The median follow-up duration (in months) was 36.2 overall (n=684) and varied by 1L treatment, with 42.3 for acalabrutinib (n=150), 35.6 for ibrutinib (n=384), 16.1 for zanubrutinib (n=50), and 40.4 for venetoclax (n=100). The median age of the study population was 73 years (interquartile range [IQR] 64, 79), with 36.8% female, 74.9% White, and 81.1% non-Hispanic or Latino, 39.9% with a CCI score ≥ 1, and 55.2% with an ECOG score of 0 or 1. Across all 1L treatment subsets, median OS and rwPFS were not reached. Overall, 33.0% (n=226) progressed or died on 1L treatment, and 21.2% (n=145) died. At 24 months, the OS probability was 82.4% (95% confidence interval [CI], 79.2-85.2%) across the study population and, by 1L treatment subset, they were 82.3% (95% CI, 75.1-87.6%) for acalabrutinib, 81.8% (95% CI, 77.4-85.4%) for ibrutinib, 85.2% (95% CI, 71.2-92.7%) for zanubrutinib, and 85.1% (95% CI, 76.1-90.9%) for venetoclax. At 24 months, the rwPFS probability was 73.7% (95% CI, 70.1-76.9%) across the overall study population and, by 1L treatment subset, 71.5% (95% CI, 63.4-78.1%) for acalabrutinib, 72.8% (95% CI, 67.9-77.1%) for ibrutinib, 81.2% (95% CI, 66.9-89.8%) for zanubrutinib, and 78.7% (95% CI, 69.0-85.7%) for venetoclax. Based on the Kendall's tau analysis, a strong correlation between rwPFS and OS was observed in the overall population (τ = 0.79; 95% CI, 0.77–0.80), as well as the 1L treatment subsets: τ = 0.74 (95% CI, 0.68–0.78) for acalabrutinib, τ = 0.78 (95% CI, 0.75–0.80) for ibrutinib, τ = 0.93 (95% CI, 0.90–0.95) for zanubrutinib, and τ = 0.83 (95% CI, 0.78–0.87) for venetoclax. In the 3- and 6-month landmark analyses, pts who had progressed had a higher risk of death, with HRs of 2.328 (95% CI: 1.039–5.215) and 2.617 (95% CI: 1.399–4.896), respectively.

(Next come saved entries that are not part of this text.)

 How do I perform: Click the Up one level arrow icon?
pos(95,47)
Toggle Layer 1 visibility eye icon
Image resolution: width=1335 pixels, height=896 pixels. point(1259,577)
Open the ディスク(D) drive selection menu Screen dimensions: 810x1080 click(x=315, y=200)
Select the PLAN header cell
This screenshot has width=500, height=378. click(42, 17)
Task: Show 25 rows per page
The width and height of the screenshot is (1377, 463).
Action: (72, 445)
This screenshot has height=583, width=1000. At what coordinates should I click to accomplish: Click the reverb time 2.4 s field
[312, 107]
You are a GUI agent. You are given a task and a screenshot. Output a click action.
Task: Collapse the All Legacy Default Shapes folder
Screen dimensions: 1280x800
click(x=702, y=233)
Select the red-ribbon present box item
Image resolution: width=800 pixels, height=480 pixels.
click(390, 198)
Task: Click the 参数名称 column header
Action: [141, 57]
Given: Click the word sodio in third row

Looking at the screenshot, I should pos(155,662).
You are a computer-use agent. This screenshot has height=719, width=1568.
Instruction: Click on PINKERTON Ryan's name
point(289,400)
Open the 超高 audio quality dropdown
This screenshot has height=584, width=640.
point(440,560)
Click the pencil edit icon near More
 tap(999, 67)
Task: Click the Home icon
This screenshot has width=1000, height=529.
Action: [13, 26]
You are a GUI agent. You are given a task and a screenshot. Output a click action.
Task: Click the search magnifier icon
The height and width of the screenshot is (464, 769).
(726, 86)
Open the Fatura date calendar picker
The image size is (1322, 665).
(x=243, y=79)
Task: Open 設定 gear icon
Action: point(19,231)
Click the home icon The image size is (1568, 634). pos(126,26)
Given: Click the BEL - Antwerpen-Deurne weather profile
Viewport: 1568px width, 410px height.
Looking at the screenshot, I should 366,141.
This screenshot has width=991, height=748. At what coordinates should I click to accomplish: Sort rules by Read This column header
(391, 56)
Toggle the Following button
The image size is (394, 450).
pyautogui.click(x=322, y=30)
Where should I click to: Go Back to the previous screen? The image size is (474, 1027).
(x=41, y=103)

This RW analysis found a strong correlation between OS and rwPFS among a community oncology CLL/SLL population receiving 1L cBTKis or BCL2is. While death events contribute to both endpoints, Kendall's tau correlation quantifies the strength of the association across treatments. These findings support the use of rwPFS as an early endpoint outside of clinical trials, particularly when long-term follow-up is not feasible. Landmark analyses remain informative despite the slower accumulation of progression events in this indolent population. Future studies with extended follow-up durations are required to validate the use of rwPFS as a surrogate endpoint for OS in novel targeted therapies and in key subgroups with high unmet needs.